また、前腕と足には猛禽類の鷹のような金色の鱗と鋭い爪、左右の側頭部に片翼1.5メートル以上の大きな翼と尾羽を備えていて、恰も人と鳥の嵌合体のような魔物の姿に変わっていた。
「…………、魔人シャーキン!?」――やはり人外の魔物だったか――
帝王シャーキンはペルシア帝国軍の中では魔力量が半端じゃなかった。
魔の化身が神の名を騙って国を乗っ取り、他の国々を滅ぼして人々を片っ端から虐殺していたのだ!
私はこれからの戦いに備えてアイアンカイザー(鉄拳鍔)を装備した。
「フゥォアァァァ~」
私は怪鳥のような声で腹から大きく息を吐きながら、右手と右足を前に出して足を広く開いてうんと低く構え、魔人シャーキンに対して体を真横に位した。
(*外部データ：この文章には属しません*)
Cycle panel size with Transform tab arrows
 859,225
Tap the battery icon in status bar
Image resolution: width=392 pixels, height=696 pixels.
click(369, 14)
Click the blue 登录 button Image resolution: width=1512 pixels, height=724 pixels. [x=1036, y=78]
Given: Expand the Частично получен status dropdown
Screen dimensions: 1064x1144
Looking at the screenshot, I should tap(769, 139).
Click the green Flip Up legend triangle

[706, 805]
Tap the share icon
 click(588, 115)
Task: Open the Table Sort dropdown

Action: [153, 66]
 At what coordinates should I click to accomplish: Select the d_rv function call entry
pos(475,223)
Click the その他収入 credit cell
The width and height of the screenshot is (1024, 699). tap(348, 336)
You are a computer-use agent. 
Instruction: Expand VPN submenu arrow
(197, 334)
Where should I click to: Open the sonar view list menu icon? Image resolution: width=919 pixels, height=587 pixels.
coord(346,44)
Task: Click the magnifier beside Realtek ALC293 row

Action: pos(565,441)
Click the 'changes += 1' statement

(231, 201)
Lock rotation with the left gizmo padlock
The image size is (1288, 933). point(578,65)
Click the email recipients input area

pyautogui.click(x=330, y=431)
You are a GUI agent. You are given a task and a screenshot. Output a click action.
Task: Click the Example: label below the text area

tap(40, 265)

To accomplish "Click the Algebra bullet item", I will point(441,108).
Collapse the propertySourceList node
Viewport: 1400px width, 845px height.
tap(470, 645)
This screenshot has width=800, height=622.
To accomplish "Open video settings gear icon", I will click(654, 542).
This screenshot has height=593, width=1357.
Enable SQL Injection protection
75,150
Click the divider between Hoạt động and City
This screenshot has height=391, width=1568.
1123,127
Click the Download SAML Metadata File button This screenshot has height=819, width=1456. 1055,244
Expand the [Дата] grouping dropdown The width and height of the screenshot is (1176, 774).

それから、親指で左の頬に付いた煤をすっと拭った後で、右手人差し指をくいっくいっと曲げて奴を挑発する。
『メェ~リィ~クリスマス……さぁ……煙突掃除の始まりだ!』
魔人シャーキンはまるで鳥のようにばさっと羽を広げ羽ばたいたかと思うと、私との間合いをさっと詰めた――
「ゴォットキャプチュ~ド(神之足爪捕獲)!」
奴はそう叫ぶと、猛禽類の如き鋭い足爪に魔力を乗せて、鷲のようにばっと襲い掛かってきた――
『チュィーン、チュィーン、チュィィィーン』
私は神之足爪捕獲をアイアンカイザーで受け流す――
「ゴォットクロ~(神之鉤爪)!」
魔人シャーキンは大きな声を張り上げると、直ぐに両手の爪で追撃をかましてきた。
私はそれらの連続攻撃を防御するために、すっと奴の右斜め前の死角となる有利な位置に位した。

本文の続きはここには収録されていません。